Below is a lightly edited transcript of the video above. Before quoting, please check the video to ensure accuracy.

One of the questions I get a lot from people and that I think is on people’s minds is, “How do I know that the Bible I’m reading is not missing books. How do I know we have the right books in our Bibles.” And a lot of my life’s work has been to answer that question particularly as it relates to the New Testament. People ask all the time about books like The Gospel of Thomas and these other “lost books” in the Bible that we hear about from time-to-time in the media and in archeological discoveries.

Those are really important questions, and Christians want to be reassured that the books in their Bibles are the ones they can trust and really rely on.
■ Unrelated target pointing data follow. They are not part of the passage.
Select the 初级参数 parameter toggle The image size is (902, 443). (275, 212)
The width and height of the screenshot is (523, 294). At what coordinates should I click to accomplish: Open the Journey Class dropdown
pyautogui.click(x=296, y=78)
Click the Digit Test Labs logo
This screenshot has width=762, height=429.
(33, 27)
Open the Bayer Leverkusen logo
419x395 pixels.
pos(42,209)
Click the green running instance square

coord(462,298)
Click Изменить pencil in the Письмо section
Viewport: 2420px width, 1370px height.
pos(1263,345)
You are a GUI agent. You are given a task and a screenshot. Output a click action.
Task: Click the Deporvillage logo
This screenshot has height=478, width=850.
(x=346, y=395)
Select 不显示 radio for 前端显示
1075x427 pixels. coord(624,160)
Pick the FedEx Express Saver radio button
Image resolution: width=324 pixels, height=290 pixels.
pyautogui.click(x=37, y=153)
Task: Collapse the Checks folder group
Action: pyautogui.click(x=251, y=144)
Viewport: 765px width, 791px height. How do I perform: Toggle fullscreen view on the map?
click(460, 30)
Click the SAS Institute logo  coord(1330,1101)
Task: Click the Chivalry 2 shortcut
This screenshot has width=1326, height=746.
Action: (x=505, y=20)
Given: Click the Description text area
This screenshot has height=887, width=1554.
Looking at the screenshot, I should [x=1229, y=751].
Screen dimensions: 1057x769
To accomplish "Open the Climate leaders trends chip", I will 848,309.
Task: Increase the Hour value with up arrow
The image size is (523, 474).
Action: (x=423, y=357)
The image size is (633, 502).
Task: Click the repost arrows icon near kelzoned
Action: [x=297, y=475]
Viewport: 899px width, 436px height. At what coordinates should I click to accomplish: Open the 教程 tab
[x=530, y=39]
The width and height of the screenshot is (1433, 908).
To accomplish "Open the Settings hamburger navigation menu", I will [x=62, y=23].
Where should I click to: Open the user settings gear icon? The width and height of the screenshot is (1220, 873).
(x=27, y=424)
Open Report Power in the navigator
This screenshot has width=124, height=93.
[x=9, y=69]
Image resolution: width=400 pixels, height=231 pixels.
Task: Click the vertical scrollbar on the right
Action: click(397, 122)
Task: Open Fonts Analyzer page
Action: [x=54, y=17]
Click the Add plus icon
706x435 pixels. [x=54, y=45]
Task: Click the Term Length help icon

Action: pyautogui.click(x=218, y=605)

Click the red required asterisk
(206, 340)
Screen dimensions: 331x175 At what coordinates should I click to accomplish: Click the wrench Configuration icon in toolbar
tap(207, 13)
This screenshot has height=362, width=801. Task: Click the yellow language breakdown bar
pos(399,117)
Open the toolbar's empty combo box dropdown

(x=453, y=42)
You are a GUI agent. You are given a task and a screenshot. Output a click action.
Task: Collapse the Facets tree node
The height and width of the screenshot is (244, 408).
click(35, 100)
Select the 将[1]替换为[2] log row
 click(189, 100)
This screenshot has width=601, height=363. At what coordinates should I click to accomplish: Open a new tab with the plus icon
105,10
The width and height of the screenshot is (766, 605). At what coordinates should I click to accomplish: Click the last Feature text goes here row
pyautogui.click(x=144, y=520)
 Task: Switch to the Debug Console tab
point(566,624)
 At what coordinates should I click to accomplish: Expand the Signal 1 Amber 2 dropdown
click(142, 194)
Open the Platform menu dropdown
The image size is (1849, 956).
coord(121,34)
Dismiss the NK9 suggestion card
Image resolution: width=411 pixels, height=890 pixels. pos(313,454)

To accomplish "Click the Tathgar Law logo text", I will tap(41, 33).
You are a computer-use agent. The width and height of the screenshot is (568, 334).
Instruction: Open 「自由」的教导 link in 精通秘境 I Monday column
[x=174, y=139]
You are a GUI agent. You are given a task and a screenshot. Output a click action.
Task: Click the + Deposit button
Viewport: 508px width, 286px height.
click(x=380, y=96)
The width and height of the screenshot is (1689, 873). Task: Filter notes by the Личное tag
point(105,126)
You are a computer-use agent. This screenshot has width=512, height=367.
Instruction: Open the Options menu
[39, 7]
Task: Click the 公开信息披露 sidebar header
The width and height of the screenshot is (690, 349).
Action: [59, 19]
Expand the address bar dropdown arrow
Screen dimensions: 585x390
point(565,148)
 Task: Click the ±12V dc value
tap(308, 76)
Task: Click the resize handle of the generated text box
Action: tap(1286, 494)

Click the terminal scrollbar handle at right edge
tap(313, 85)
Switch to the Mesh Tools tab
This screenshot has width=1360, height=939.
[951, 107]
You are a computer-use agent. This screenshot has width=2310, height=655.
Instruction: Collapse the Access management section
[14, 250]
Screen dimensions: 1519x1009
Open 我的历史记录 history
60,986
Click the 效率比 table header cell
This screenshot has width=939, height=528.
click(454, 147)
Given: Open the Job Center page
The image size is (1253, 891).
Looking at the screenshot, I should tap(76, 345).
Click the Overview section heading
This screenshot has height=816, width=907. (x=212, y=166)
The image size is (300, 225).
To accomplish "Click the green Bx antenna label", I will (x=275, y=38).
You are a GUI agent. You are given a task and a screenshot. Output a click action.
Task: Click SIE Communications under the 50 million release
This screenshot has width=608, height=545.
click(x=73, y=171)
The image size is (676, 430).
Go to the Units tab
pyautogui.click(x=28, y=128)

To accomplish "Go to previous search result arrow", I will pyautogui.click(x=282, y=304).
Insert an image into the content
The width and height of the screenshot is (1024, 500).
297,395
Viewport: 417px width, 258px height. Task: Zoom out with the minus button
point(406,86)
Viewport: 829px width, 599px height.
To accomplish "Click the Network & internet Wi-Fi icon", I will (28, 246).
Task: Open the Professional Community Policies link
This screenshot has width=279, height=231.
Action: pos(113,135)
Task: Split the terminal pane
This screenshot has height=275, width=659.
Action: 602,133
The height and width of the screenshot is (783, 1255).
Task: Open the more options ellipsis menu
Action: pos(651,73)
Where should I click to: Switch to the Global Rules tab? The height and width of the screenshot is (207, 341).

The good news is we have great reasons to trust that we have the right books in our Bibles.

One of the things I remind people is that when it comes to the compilation of our Bibles, particularly the New Testament, it happened quite early. We didn’t have to wait until the fourth or fifth century to have a New Testament. Even as early as the second century Christians already had coalesced around a core collection of books that were very clearly the ones they viewed as coming from God. People will frequently claim that there was no Bible until the fourth or fifth century and that Christians didn’t have a New Testament until then either, and that’s simply not the case. In the early church, we know that they had a Bible very early because they had an Old Testament from the start, and they had a New Testament even by the second century.

The other thing I tell people to assure them about the books they have in the New Testament is that we can trace those books back to the first century, and therefore we can trace those books back to the time of the Apostles. In fact, it’s only the New Testament books that allow us to trace this far back. When we talk about books and early Christianity and compare them to apocryphal books that come from the first century, we have a few books like First Clement that barely make it into the first century; however, all the New Testament books are first century books. That should give us great assurance that the books in our Bibles were written during the apostolic time period and those are the books that we can trust.

You can have great confidence that when you open up that table of contents that these are the books that God laid down as a deposit for his church. And for generations that church, the universal church, has recognized that these are the books in which we hear the voice of Christ.